My life fell apart because for the last time (I imagine for the last time but perhaps it's not a finite process) the veil of these short centuries of our human naming - of what things are called and of what I was called - fell away. I forgot everything in my field, everything I and others had constructed, everything that everything used to be. I just stood staring at myself and everything else as if I should know. Like an amnesia victim I stood for hours, days, weeks on end trying desperately to remember these familiars, remember what to call them, as if they were objects.
But in fact we are surrounded by and infused with Subjects. We are surrounded by Life, by Others with their own unfolding stories. Clouds over head, damsel flies in the breeze, (the horror of) cultivated lawns, that person next to you waiting at the red light, your mother, your son, your own beating heart. The single words necessary to label all these profound beings were no longer there for me. All that was left was to describe them.
I realized this naming is simply a way to make it acceptable that we have built a culture upon the enslavement of matter, including our own souls. We cannot turn back from moments like this. David Whyte cautions; this "revelation must be terrible." Adyashanti warns this is only the beginning of an impossible (and ecstatic) journey. It's the process of Enlightenment or Awakening. Hardly ephemeral or 'light'. It is the mother of all 'ah-hah!' moments...like a 4000 watt light bulb has been turned on and what is now visible is so beautiful, so unbearably beautiful, life as you knew it has no alternative but to fall to pieces and demand a re-write from the glorious ground of itself on up. Bill Plotkin cautions us, "not everyone makes it." It's a gritty sweaty process that does not come with any guarantees.
For, in the void created by the exodus of names, there were descriptions, adjectives, emotions, relationships, intimacy, and (YES!) even eroticism. And in this describing there lies a great honoring. When we have the courage to describe Subjects rather than simply call them randomly by their names, we are forced to be in relationship with them. They are no longer 'out there' but rather, in here. So of course, in addition to the honoring that occurs with this new way of seeing, there is tremendous grief for having participated in this egregious naming. But, in this grief there is also praise and for me, there was a shift of tectonic plates under my feet as if the entire world were changing her shape beneath and around me. As I tumbled around in this new life, I bumped into Others and realized they had been with me throughout my entire life. Yet, they had never been named, because it might be true that the most glorious of all subjects can't possibly be named. And because they had never been named, and we are trained to see only what is nameable, I had never seen them.

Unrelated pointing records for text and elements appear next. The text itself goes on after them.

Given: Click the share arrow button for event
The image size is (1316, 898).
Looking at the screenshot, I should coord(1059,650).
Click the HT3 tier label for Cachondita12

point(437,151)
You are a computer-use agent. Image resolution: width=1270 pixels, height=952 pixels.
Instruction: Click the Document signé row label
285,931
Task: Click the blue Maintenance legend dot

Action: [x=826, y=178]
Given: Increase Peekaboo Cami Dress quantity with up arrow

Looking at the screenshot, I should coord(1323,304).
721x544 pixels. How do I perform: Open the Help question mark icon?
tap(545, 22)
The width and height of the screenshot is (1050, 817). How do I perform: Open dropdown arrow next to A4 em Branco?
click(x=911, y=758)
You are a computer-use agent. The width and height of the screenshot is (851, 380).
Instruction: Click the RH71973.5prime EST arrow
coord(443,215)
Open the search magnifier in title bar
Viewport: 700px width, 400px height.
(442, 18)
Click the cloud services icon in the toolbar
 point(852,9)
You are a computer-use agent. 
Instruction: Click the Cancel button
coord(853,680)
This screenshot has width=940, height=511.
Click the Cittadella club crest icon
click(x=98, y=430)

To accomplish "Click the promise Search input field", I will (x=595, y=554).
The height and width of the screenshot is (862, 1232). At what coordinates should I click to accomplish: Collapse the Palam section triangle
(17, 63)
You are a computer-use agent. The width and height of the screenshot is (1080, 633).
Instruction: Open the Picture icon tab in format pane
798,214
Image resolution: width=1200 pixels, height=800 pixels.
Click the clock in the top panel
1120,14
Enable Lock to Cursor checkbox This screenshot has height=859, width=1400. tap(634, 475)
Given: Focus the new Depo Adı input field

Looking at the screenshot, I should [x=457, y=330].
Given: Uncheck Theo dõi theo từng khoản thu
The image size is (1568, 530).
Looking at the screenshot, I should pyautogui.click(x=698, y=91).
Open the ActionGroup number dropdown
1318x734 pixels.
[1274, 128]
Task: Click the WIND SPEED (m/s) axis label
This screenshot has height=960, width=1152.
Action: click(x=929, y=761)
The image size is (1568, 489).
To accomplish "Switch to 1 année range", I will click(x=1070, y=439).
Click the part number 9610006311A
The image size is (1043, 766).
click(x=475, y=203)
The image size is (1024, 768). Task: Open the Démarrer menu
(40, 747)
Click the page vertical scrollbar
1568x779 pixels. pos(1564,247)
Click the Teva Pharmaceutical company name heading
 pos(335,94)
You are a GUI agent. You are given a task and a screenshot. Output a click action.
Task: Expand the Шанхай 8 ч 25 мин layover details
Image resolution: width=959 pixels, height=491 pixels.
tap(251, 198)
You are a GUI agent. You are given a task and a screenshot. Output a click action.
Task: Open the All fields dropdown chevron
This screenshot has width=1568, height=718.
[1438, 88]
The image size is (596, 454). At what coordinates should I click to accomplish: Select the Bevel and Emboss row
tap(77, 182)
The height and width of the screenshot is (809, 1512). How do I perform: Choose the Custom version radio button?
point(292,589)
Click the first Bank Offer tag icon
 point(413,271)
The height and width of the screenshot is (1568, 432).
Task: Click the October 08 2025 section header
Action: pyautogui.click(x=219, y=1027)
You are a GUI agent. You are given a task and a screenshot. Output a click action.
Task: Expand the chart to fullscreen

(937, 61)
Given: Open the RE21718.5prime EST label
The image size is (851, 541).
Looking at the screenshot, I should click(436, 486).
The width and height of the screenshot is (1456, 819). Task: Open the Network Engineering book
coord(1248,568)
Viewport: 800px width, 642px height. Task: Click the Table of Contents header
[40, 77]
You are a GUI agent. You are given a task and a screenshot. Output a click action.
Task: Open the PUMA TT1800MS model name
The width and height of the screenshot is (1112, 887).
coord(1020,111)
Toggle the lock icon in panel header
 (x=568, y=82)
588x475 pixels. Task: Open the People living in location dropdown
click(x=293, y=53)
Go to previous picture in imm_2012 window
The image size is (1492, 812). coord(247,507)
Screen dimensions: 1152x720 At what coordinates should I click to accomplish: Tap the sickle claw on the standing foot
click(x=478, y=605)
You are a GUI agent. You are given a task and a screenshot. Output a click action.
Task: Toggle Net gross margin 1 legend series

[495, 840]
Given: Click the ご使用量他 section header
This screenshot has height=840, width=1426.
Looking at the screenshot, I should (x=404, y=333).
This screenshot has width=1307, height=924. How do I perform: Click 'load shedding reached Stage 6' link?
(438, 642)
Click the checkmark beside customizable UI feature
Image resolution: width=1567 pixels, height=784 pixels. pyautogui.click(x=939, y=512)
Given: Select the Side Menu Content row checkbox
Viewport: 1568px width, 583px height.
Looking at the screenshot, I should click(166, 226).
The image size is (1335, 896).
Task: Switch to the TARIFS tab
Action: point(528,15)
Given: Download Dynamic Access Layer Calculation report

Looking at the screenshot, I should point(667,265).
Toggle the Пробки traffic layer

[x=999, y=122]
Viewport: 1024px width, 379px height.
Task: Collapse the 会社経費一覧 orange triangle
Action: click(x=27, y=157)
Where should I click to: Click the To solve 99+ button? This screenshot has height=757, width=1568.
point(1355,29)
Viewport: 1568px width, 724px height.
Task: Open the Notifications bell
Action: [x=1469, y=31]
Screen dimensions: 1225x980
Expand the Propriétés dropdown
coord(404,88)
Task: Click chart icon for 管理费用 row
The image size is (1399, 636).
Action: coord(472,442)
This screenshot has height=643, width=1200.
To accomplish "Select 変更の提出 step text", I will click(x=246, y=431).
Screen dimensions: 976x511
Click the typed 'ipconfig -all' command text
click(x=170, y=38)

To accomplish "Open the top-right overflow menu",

I have just returned from the Adirondack Mountains. This particular place is my soul's home. Here, the landscape is old and rounded, female in its disposition. The mountains are smooth and gray, the tops made compelling with the bedrock of the earth's skeleton lined with mosses and diminutive alpine beauty at tree-line. Words cannot honor these creatures fully. So far, I have found my tears are the only thing that come close to speaking my awe and gratitude. The tallest of these beings is now called 'Marcy' for the first white man who made his way to the top. And yet, the indigenous two-leggeds named this great one Tehawus, which means 'cloud splitter' because on a typical Adirondack day, with a high ceiling of light cumulus, Tehawus is often fraternizing with the atmosphere in a way that surely the other mountains around her envy.
What would it mean to call things as they are, to describe things rather than name them? What would it mean to imagine we have no right to label things? How would it change your life and all life around you if you awoke tomorrow morning, rolled over to look into the eyes of your partner (or the fiery copper orb that greets us each day) and said, "I see one who is alive with the electricity of his ancestors' rage" or "I am staring into pools made by the tears of the moon, having cried herself to sleep last night and all nights before, and I am now swimming in the waters of a broken-heart made possible only by Love."
What if poetry became the only way possible to convey our experience of all living things, including our own soul?